С момента финансового краха 2008 года и последующей рецессии экономисты обвиняются в неспособности предвидеть кризис и в неспособности убедить политиков в том, что необходимо сделать для его преодоления. Но потрясения последнего десятилетия были скорее продуктом исторической случайности, нежели технократического провала.
Теперь, когда мы являемся свидетелями исторического упадка Запада, следует спросить, какую роль экономисты могли бы сыграть в катастрофах прошлого десятилетия.

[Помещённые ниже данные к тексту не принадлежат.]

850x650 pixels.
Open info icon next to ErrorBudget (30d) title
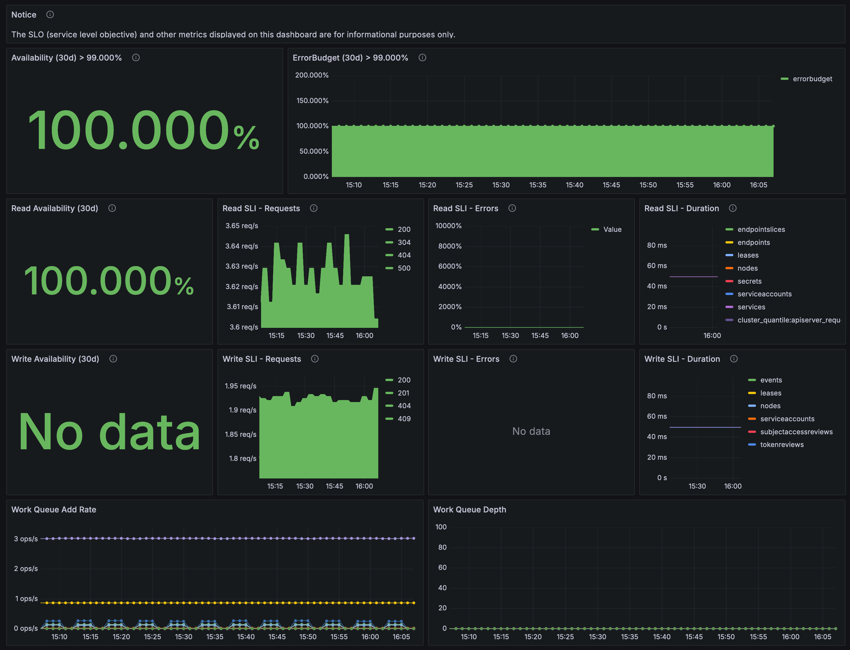(x=422, y=58)
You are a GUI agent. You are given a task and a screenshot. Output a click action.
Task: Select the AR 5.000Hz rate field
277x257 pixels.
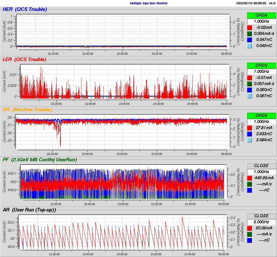(261, 222)
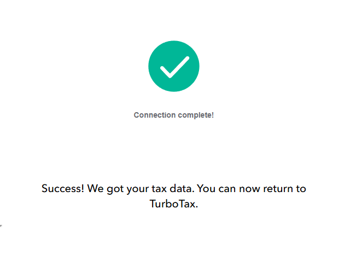Click the word 'Connection' in the heading

(155, 115)
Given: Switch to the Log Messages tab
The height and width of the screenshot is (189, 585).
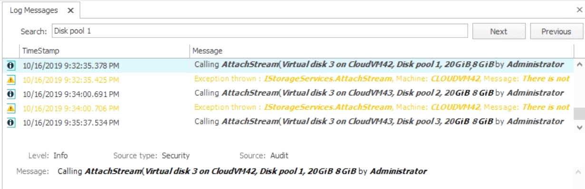Looking at the screenshot, I should coord(34,10).
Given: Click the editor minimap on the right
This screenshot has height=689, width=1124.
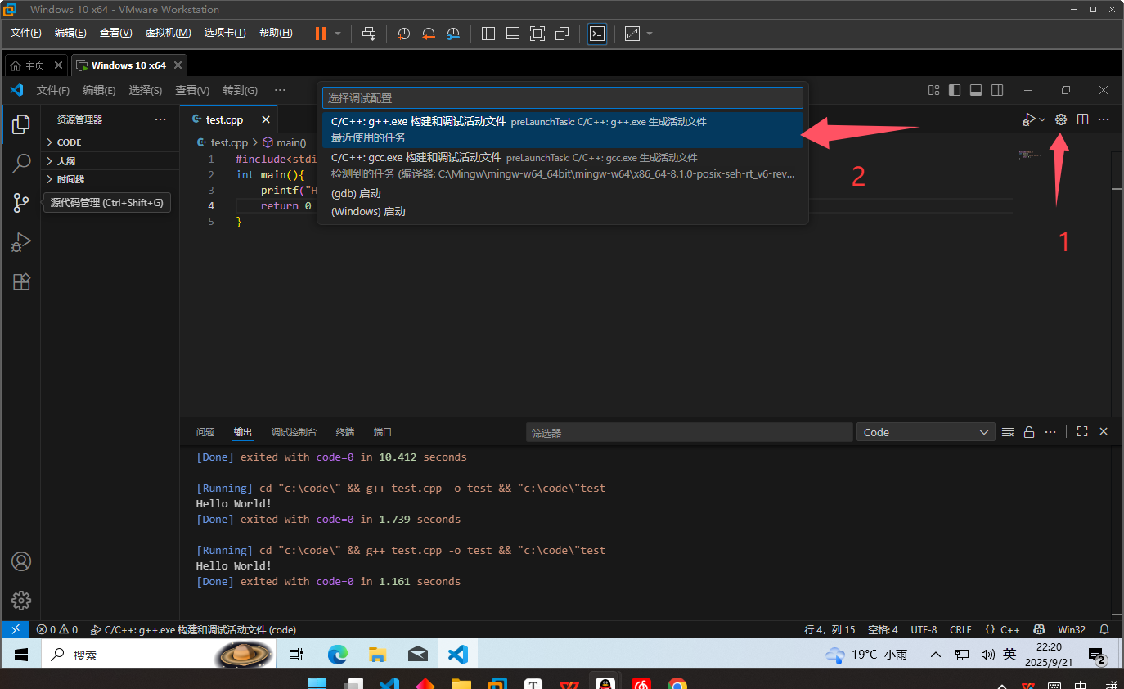Looking at the screenshot, I should tap(1030, 155).
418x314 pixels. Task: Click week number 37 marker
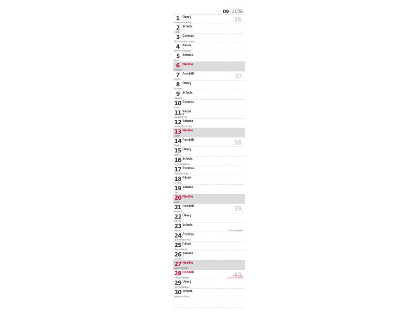point(239,76)
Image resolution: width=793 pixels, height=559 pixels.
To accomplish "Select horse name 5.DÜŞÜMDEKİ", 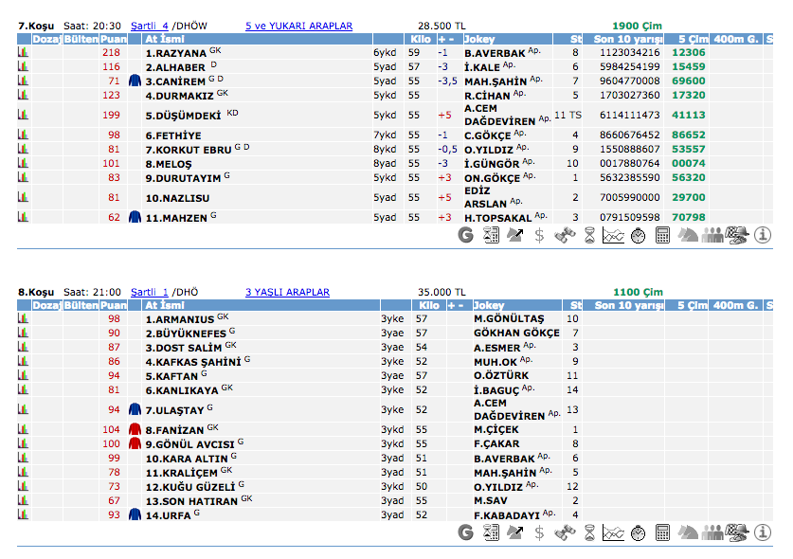I will coord(184,116).
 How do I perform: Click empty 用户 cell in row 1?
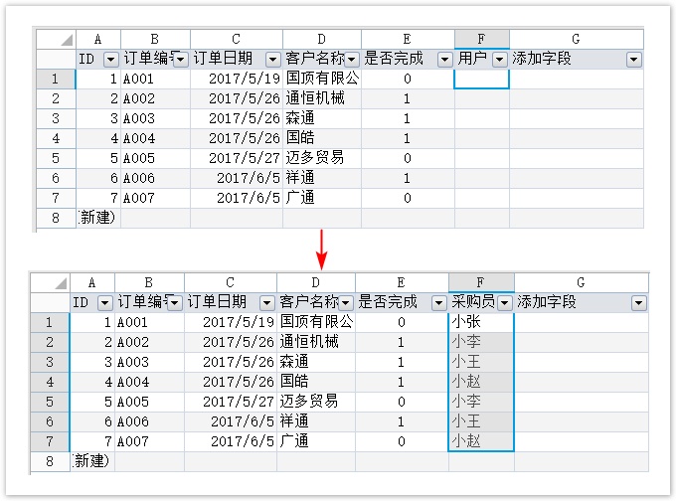pyautogui.click(x=481, y=79)
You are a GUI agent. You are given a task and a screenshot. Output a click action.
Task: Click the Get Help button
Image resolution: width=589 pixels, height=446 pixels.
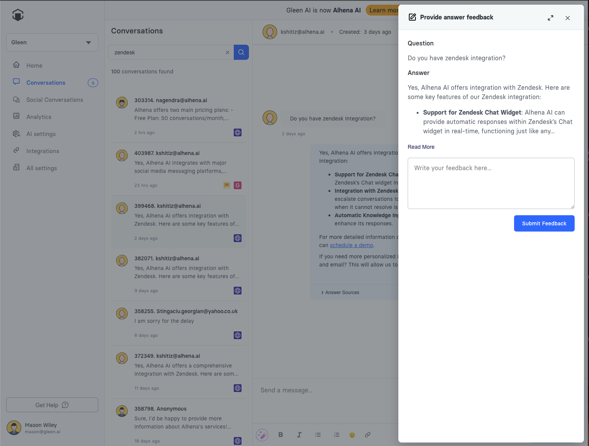click(x=52, y=405)
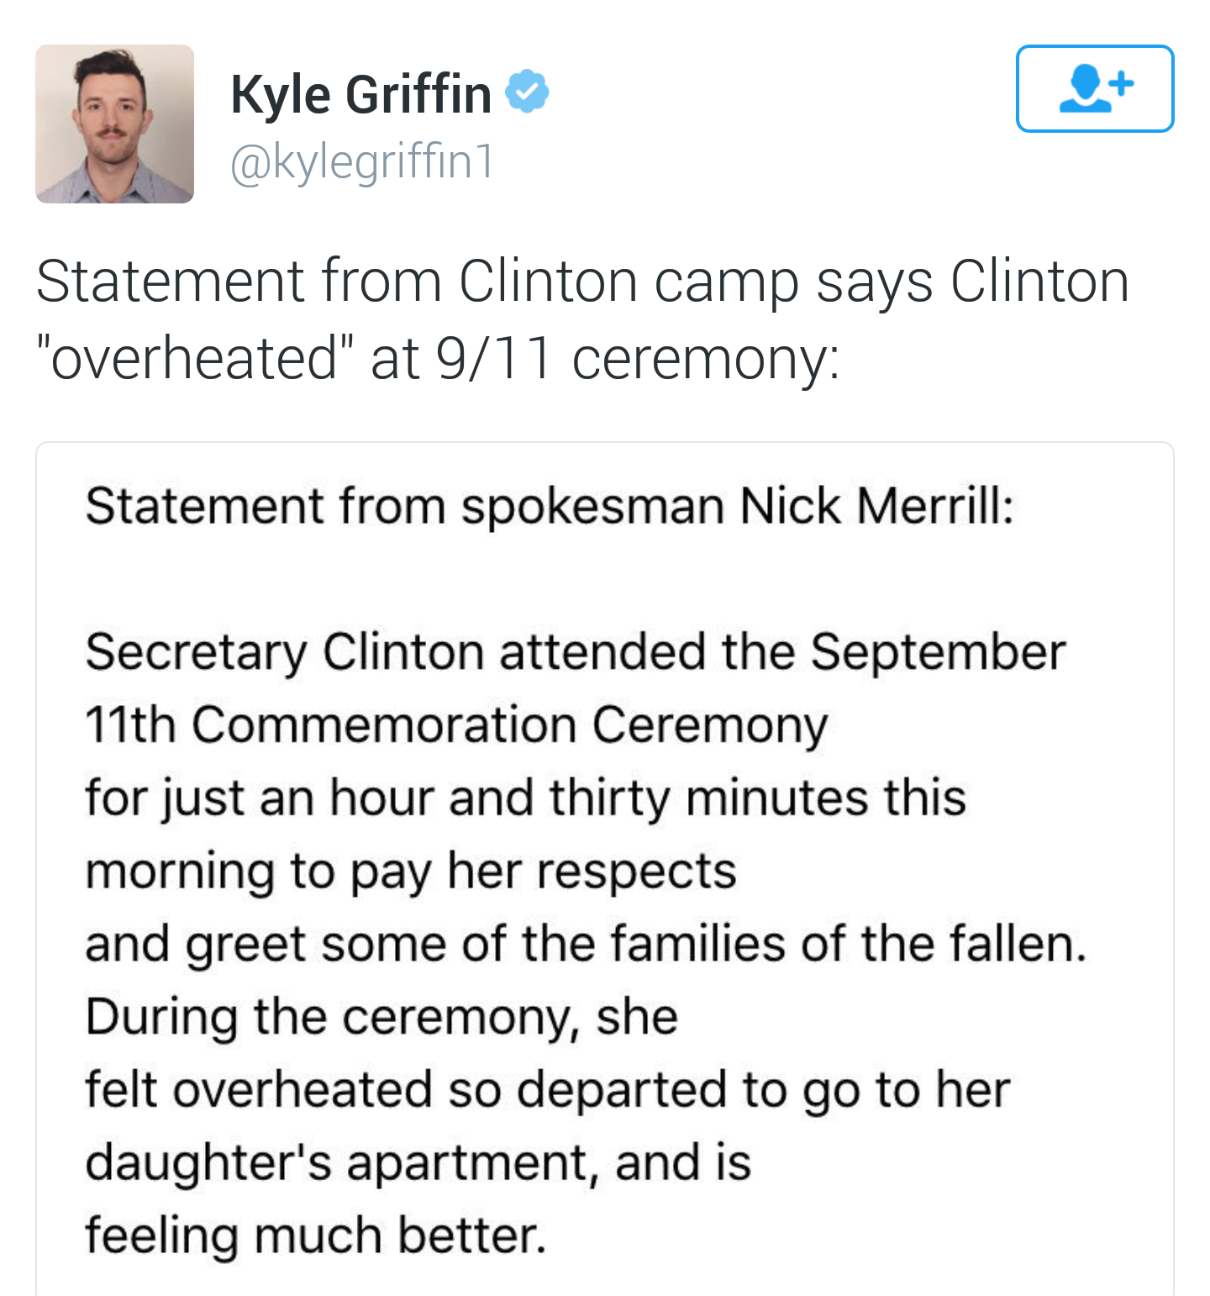The height and width of the screenshot is (1296, 1210).
Task: Select the "daughter's apartment, and is" line
Action: 418,1162
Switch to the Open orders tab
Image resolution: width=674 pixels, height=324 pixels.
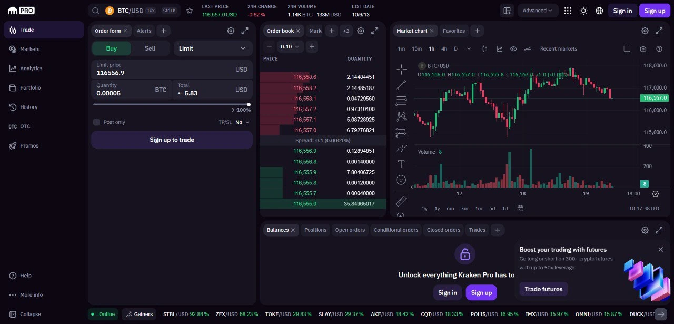350,230

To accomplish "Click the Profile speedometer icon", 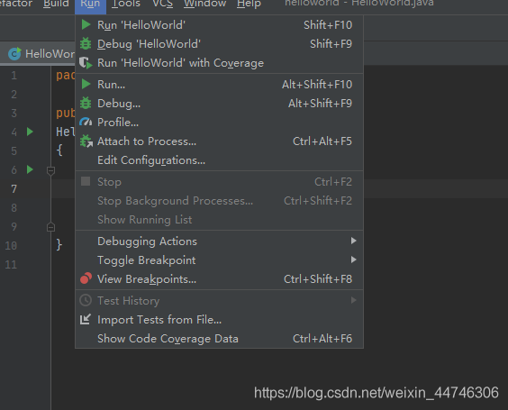I will coord(86,123).
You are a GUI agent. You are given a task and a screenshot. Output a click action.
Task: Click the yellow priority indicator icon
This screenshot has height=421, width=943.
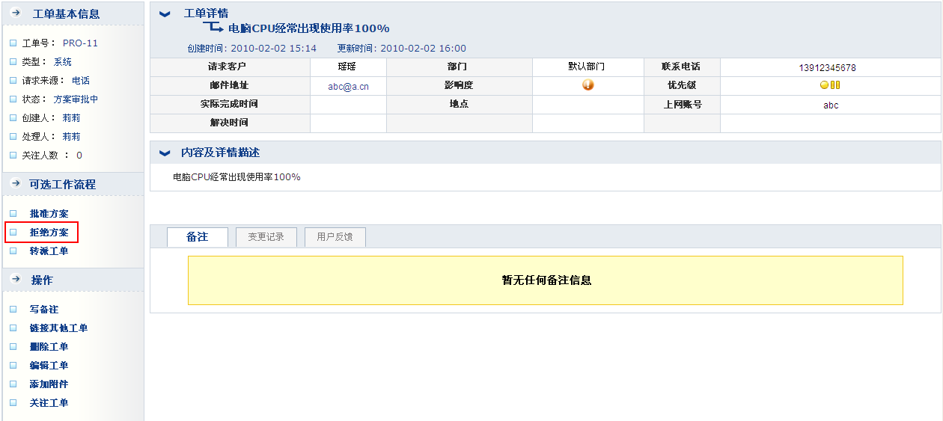(x=829, y=85)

С конца Второй мировой войны до 2007 года западные политические лидеры действовали так, как будто они были заинтересованы в достижении полной занятости, стабильности цен, относительно справедливом распределении доходов и богатства и открытом международном порядке, при котором все страны могли бы извлечь выгоду от торговли и финансов. Правда, эти цели всегда были плохо совместимы, поэтому иногда стимулы роста главенствовали над целью равенства доходов, а открытость — над интересами конкретных работников или отраслей. Тем не менее, в целом политика была направлена на достижение всех четырех целей.
Затем наступил 2008 год, и все изменилось. Цель полной занятости исчезла из политической повестки, хотя не было ни угрозы инфляции, ни дополнительных преимуществ, которые можно было бы получить от большей открытости экономик. Таким же образом была отброшена цель создания международного порядка для блага всех. Обе цели были принесены в жертву восстановления состояний сверхбогатых — возможно, с тайной надеждой, что в какой-то момент богатство «просочится» вниз.
На макроуровне история десятилетия после 2008 года почти всегда понимается как провалы экономического анализа и коммуникации. Мы, экономисты, якобы не смогли донести до политиков и чиновников то, что нужно сделать, потому что не проанализировали ситуацию полностью и верно в режиме реального времени.
Некоторые экономисты, такие как Кармен М. Рейнхарт и Кеннет Рогофф из Гарвардского университета, усматривали опасность финансового кризиса, но сильно преувеличивали риски государственных расходов для увеличения занятости в период после него. Другие, как я, понимали, что экспансионистской денежно-кредитной политики будет недостаточно; но, поскольку мы неправильно рассматривали глобальные дисбалансы, мы упустили основной источник риска — неправильное финансовое регулирование в США.
Третьи, как, например, тогдашний президент Федеральной резервной системы США Бен Бернанке, понимали важность поддержания низких процентных ставок, но переоценили эффективность дополнительных инструментов денежно-кредитной политики, таких как количественное смягчение. Мораль этой истории заключается в том, что если бы мы, экономисты, высказались раньше, были более убедительными в вопросах, где мы были правы, и признали свои ошибки, ситуация сегодня была бы значительно лучше.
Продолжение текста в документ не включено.